- DESCRIPTION OF THE TASK: According to the excerpted text on family medicine residency and hospital admissions, why is the lower risk of admissions for gastroenteritis among patients treated by family physicians very unexpected? Answer in one to three sentences.

- EXCERPTED TEXT:
━━━━━━━━━━━━━━━━━━━━

Hospital admissions due to Gastroenteritis (diarrhea and dehydration) would also be influenced by RTFM, with a lower risk (RR 0.49–95%CI 0.26; 0.90) favoring patients treated by FPs. This lower risk is very unexpected, since this is an acute condition easily treated by a cheap and widely available intervention (oral rehydration salts). Moreover, Gastroenteritis is not a condition that challenges doctors to identify and treat, like heart failure, HIV, or dementia. Initiatives like the Integrated Management of Childhood Illness initiative–AIDIPI in Brazil–have been tackling this issue for many years by task shifting a simple procedure that, most of the time, does not require medical care. Nevertheless, biomedical content learned during RTFM cannot be entirely responsible for the lower risk of hospital admissions due to Gastroenteritis. Developing skills and attitudes that are beyond biomedical content represents a paradigm shift for medical education and a key element present in many competency-based curriculum in family medicine around the world [25, 30, 31].
One can speculate whether the development of relational, communication and time management skills could increase patients’ trust in their doctors and change the way parents seek medical care for their sick children. The lower risk of Hospital admissions due to Asthma and Epilepsy for Family physicians can maybe be the consequence of the combination of these skills–clinical skills and competencies of family physicians. If patients with Asthma or Epilepsy in the case of an acute event have access to a competent physician able to manage the acute situation, most of the time it will be solved in the primary care setting. Looking for an answer to this question would require studies designed to explore the interaction of these skills and competencies and their effect on healthcare. This is not a simple research question to be pursued but it could help to highlight the pathways in which RTFM makes this happen.

━━━━━━━━━━━━━━━━━━━━

- SUPPLIED MATERIAL:
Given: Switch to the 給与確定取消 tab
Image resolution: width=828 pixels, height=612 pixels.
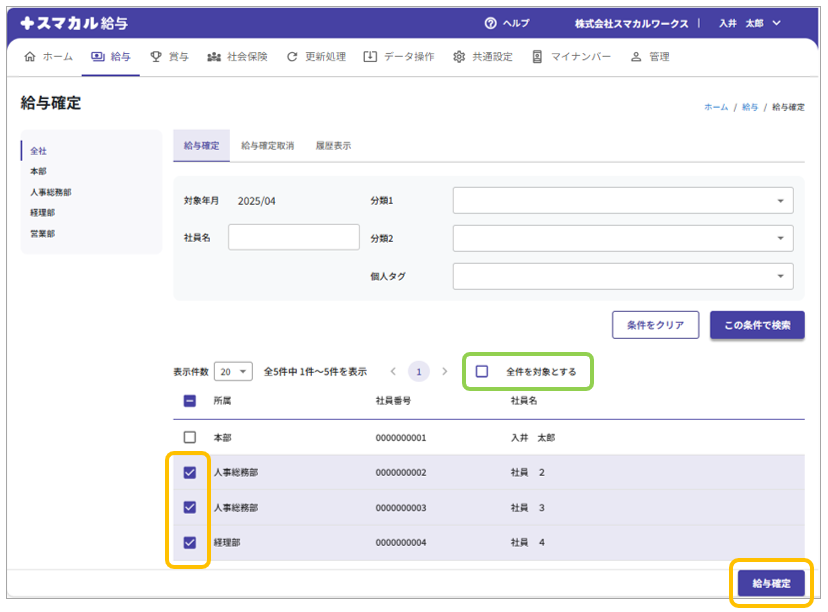Looking at the screenshot, I should point(267,146).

━━━━━━━━━━━━━━━━━━━━

- EXERCISE RESPONSE: Gastroenteritis is an acute condition that is easily treated with a cheap and widely available intervention, oral rehydration salts. It is also not a condition that challenges doctors to identify and treat, unlike heart failure, HIV, or dementia.